From 08657a5a08347f0fa872ae1bf9ee0d542049e3c8 Mon Sep 17 00:00:00 2001
From: Diane Trout <diane@caltech.edu>
Date: Wed, 30 Sep 2009 22:16:41 +0000
Subject: [PATCH] Add building srf files to runfolder as part of
 --extract-results This required splitting the srf code out from the srf
 script into a new module in htsworkflow/pipelines/srf.py

---
 htsworkflow/pipelines/runfolder.py | 142 +++++++++++++++++------------
 htsworkflow/pipelines/srf.py       |  75 +++++++++++++++
 scripts/runfolder                  |  20 ++--
 scripts/srf                        |  74 +--------------
 4 files changed, 174 insertions(+), 137 deletions(-)
 create mode 100644 htsworkflow/pipelines/srf.py

diff --git a/htsworkflow/pipelines/runfolder.py b/htsworkflow/pipelines/runfolder.py
index c17ebeb..5e9bd0b 100644
--- a/htsworkflow/pipelines/runfolder.py
+++ b/htsworkflow/pipelines/runfolder.py
@@ -26,6 +26,8 @@ LANE_LIST = range(1, LANES_PER_FLOWCELL+1)

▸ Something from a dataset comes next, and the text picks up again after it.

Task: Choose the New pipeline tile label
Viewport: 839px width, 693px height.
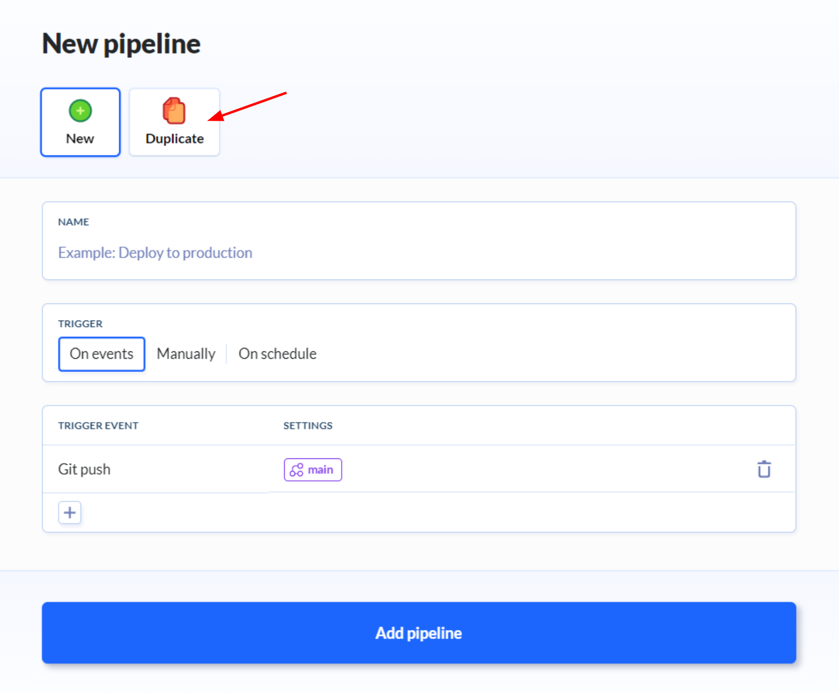Action: pyautogui.click(x=80, y=139)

 from htsworkflow.util.alphanum import alphanum
 from htsworkflow.util.ethelp import indent, flatten
 
+from htsworkflow.pipelines import srf
+
 class PipelineRun(object):
     """
     Capture "interesting" information about a pipeline run
@@ -374,7 +376,74 @@ def is_compressed(filename):
     else:
         return False
 
-def extract_results(runs, output_base_dir=None):
+def save_summary_file(gerald_object, cycle_dir):
+      # Copy Summary.htm
+      summary_path = os.path.join(gerald_object.pathname, 'Summary.htm')
+      if os.path.exists(summary_path):
+          logging.info('Copying %s to %s' % (summary_path, cycle_dir))
+          shutil.copy(summary_path, cycle_dir)
+      else:
+          logging.info('Summary file %s was not found' % (summary_path,))
+
+    
+def compress_score_files(gerald_object, cycle_dir):
+    """
+    Compress score files into our result directory
+    """
+    # check for g.pathname/Temp a new feature of 1.1rc1
+    scores_path = gerald_object.pathname
+    scores_path_temp = os.path.join(scores_path, 'Temp')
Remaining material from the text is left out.